◆ **Available data**

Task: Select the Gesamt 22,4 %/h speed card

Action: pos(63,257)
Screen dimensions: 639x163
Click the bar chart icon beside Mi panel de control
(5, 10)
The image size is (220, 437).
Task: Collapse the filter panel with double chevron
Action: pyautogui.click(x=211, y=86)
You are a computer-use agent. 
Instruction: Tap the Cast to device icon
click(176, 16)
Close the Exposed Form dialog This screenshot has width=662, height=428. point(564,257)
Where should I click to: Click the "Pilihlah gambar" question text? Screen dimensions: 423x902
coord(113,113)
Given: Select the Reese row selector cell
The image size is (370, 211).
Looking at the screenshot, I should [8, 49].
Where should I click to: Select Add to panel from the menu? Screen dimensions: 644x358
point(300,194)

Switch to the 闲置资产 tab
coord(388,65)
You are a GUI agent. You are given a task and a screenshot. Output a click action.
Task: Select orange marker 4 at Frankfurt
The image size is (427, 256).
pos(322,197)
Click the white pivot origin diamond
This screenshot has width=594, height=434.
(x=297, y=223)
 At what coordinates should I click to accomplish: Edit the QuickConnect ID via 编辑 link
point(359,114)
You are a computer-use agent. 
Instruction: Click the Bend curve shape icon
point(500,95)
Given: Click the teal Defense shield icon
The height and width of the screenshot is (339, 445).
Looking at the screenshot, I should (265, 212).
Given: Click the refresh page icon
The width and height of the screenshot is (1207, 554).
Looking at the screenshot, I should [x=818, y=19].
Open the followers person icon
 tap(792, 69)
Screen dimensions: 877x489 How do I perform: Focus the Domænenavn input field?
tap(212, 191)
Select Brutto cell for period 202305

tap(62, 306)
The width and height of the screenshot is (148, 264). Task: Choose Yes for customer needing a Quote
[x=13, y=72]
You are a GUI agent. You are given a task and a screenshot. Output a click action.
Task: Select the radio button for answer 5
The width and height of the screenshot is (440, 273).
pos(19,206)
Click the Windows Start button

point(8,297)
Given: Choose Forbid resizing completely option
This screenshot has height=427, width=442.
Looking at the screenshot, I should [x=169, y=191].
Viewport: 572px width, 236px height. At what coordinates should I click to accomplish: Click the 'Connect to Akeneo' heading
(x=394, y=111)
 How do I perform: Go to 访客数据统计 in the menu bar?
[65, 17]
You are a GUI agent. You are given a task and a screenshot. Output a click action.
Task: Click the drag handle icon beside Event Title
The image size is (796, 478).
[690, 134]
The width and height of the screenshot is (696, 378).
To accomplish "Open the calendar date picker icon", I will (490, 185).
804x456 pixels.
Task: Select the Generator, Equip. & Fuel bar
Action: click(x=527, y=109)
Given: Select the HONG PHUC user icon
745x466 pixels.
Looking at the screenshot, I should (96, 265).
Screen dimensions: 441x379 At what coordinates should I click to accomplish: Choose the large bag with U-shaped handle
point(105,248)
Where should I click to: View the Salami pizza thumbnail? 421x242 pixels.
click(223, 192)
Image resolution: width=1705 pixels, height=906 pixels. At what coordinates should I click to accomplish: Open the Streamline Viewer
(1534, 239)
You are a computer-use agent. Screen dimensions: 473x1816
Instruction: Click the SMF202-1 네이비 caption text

◆ **What needs to be done**
Each entry, exactly as written, should be set down once more.

◆ **Exercise output**
Task: Select the Gesamt 22,4 %/h speed card

Action: pos(63,257)
Screen dimensions: 639x163
Click the bar chart icon beside Mi panel de control
(5, 10)
The image size is (220, 437).
Task: Collapse the filter panel with double chevron
Action: pyautogui.click(x=211, y=86)
You are a computer-use agent. 
Instruction: Tap the Cast to device icon
click(176, 16)
Close the Exposed Form dialog This screenshot has width=662, height=428. point(564,257)
Where should I click to: Click the "Pilihlah gambar" question text? Screen dimensions: 423x902
coord(113,113)
Given: Select the Reese row selector cell
The image size is (370, 211).
Looking at the screenshot, I should [8, 49].
Where should I click to: Select Add to panel from the menu? Screen dimensions: 644x358
point(300,194)

Switch to the 闲置资产 tab
coord(388,65)
You are a GUI agent. You are given a task and a screenshot. Output a click action.
Task: Select orange marker 4 at Frankfurt
The image size is (427, 256).
pos(322,197)
Click the white pivot origin diamond
This screenshot has width=594, height=434.
(x=297, y=223)
 At what coordinates should I click to accomplish: Edit the QuickConnect ID via 编辑 link
point(359,114)
You are a computer-use agent. 
Instruction: Click the Bend curve shape icon
point(500,95)
Given: Click the teal Defense shield icon
The height and width of the screenshot is (339, 445).
Looking at the screenshot, I should (265, 212).
Given: Click the refresh page icon
The width and height of the screenshot is (1207, 554).
Looking at the screenshot, I should [x=818, y=19].
Open the followers person icon
 tap(792, 69)
Screen dimensions: 877x489 How do I perform: Focus the Domænenavn input field?
tap(212, 191)
Select Brutto cell for period 202305

tap(62, 306)
The width and height of the screenshot is (148, 264). Task: Choose Yes for customer needing a Quote
[x=13, y=72]
You are a GUI agent. You are given a task and a screenshot. Output a click action.
Task: Select the radio button for answer 5
The width and height of the screenshot is (440, 273).
pos(19,206)
Click the Windows Start button

point(8,297)
Given: Choose Forbid resizing completely option
This screenshot has height=427, width=442.
Looking at the screenshot, I should [x=169, y=191].
Viewport: 572px width, 236px height. At what coordinates should I click to accomplish: Click the 'Connect to Akeneo' heading
(x=394, y=111)
 How do I perform: Go to 访客数据统计 in the menu bar?
[65, 17]
You are a GUI agent. You are given a task and a screenshot. Output a click action.
Task: Click the drag handle icon beside Event Title
The image size is (796, 478).
[690, 134]
The width and height of the screenshot is (696, 378).
To accomplish "Open the calendar date picker icon", I will (490, 185).
804x456 pixels.
Task: Select the Generator, Equip. & Fuel bar
Action: click(x=527, y=109)
Given: Select the HONG PHUC user icon
745x466 pixels.
Looking at the screenshot, I should (96, 265).
Screen dimensions: 441x379 At what coordinates should I click to accomplish: Choose the large bag with U-shaped handle
point(105,248)
Where should I click to: View the Salami pizza thumbnail? 421x242 pixels.
click(223, 192)
Image resolution: width=1705 pixels, height=906 pixels. At what coordinates should I click to accomplish: Open the Streamline Viewer
(1534, 239)
You are a computer-use agent. Screen dimensions: 473x1816
Instruction: Click the SMF202-1 네이비 caption text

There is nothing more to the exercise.